I was doing some research today for an article I’m working on. The research led me to a San Francisco Law Review article from 2001 written by David E. Sorkin. Technical and Legal Approaches to Unsolicited Electronic Mail (.pdf link). The text itself is a little outdated, although not as much as I expected. There’s quite a good discussion of various ways to control spam, most of which are still true and even relevant.

From a historical perspective, the footnotes are the real meat of the document. Professor Sorkin discusses many different cases that together establish the rights of ISPs to filter mail, some of which I wasn’t aware of. He also includes links to then-current news articles about filtering and spam. He also mentions different websites and articles written by colleagues and friends from ‘back in the day’ discussing spam on a more theoretical level.

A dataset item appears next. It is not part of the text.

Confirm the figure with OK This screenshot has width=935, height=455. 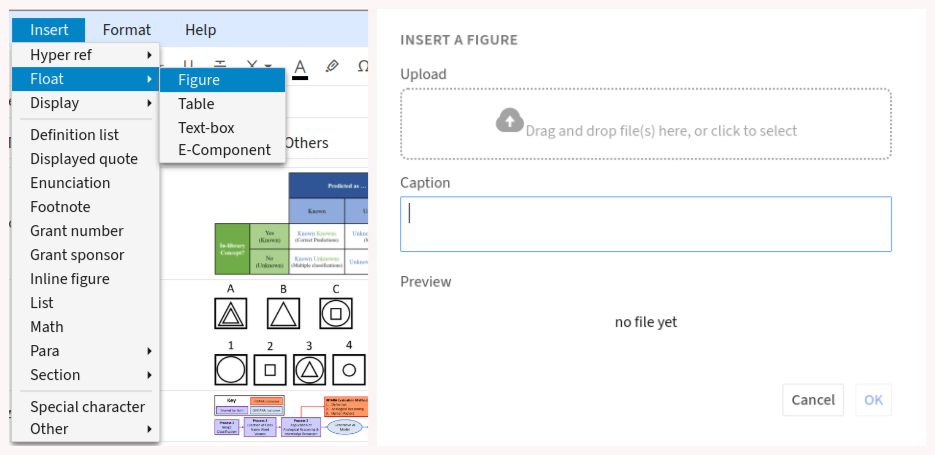pyautogui.click(x=873, y=400)
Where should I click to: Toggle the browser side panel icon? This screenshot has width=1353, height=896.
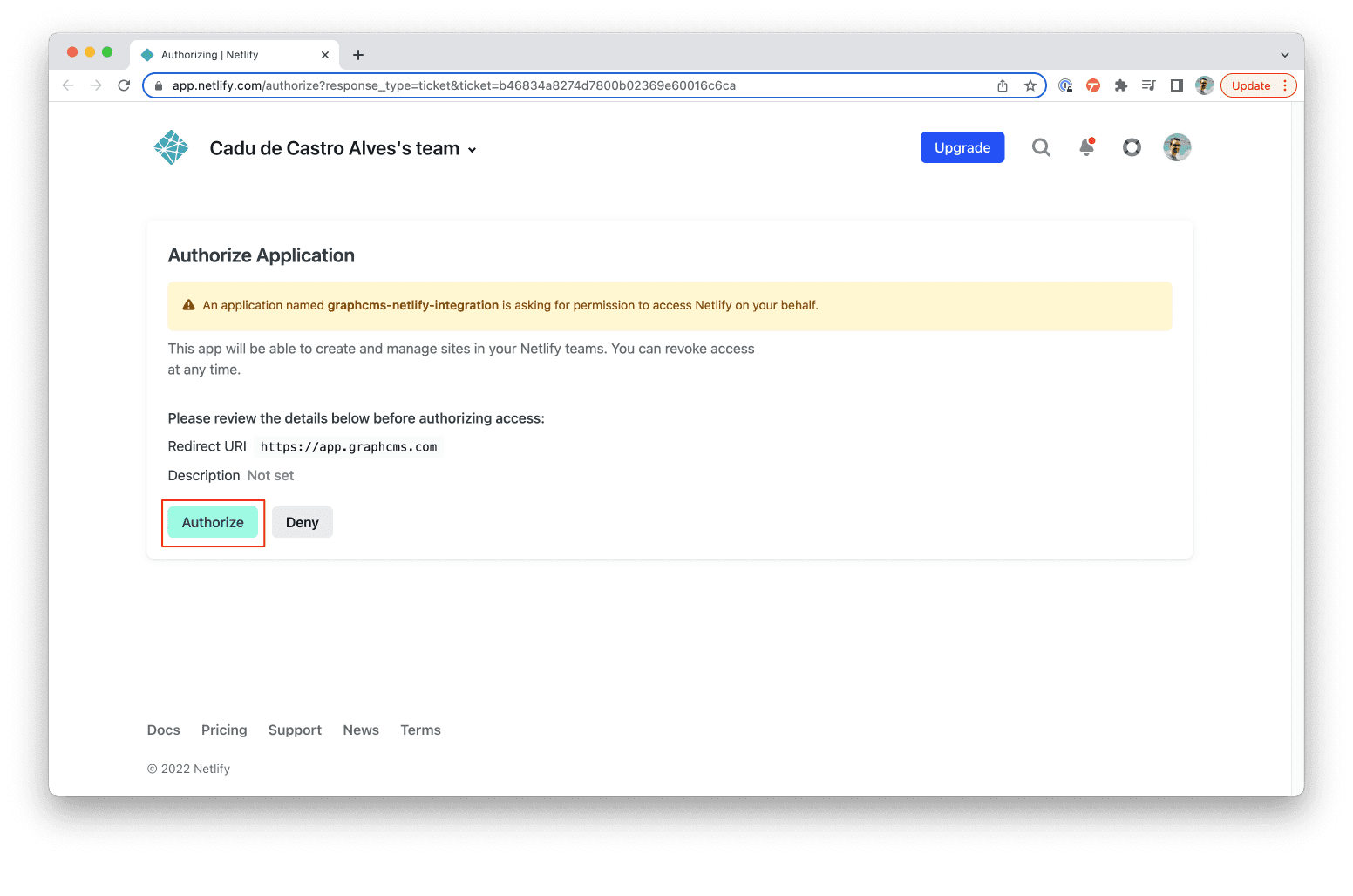[x=1177, y=85]
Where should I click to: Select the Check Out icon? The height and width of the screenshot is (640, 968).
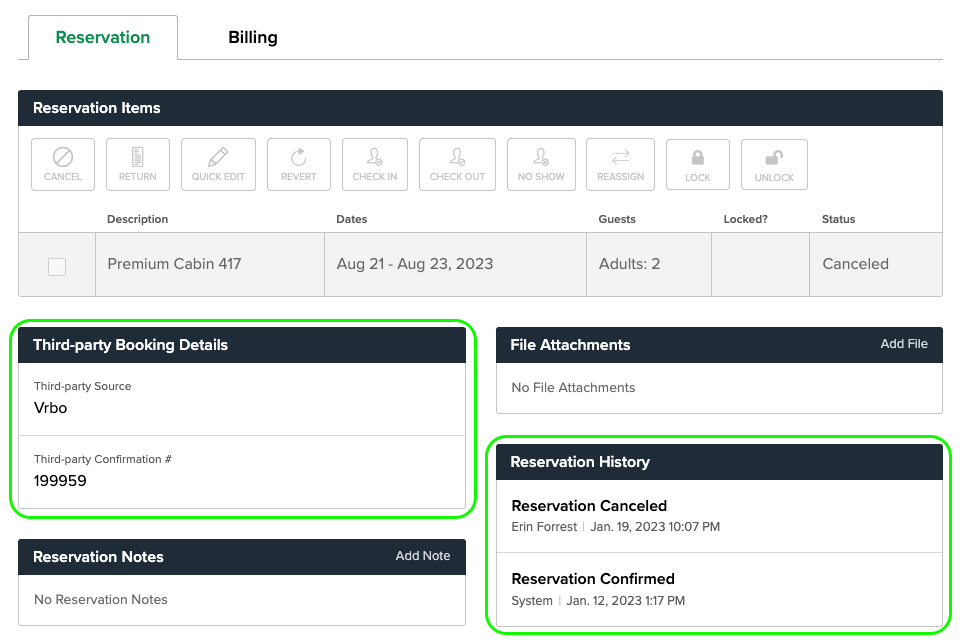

CNET articles on spam and filtering was heavily referenced by Professor Sorkin. One describes the first Yahoo spam folder. Some things never change, such as Yahoo representatives refusing to discuss how their system works. There were other articles discussing Hotmail deploying the MAPS RBL (now a part of Trend Micro) and then adding additional filters into the mix a few weeks later.
We were all a little naive back then. We thought the volumes of email and spam were out of control. One article investigated the effectiveness of filters at Yahoo and Hotmail, and quoted a user who said the filters were working well.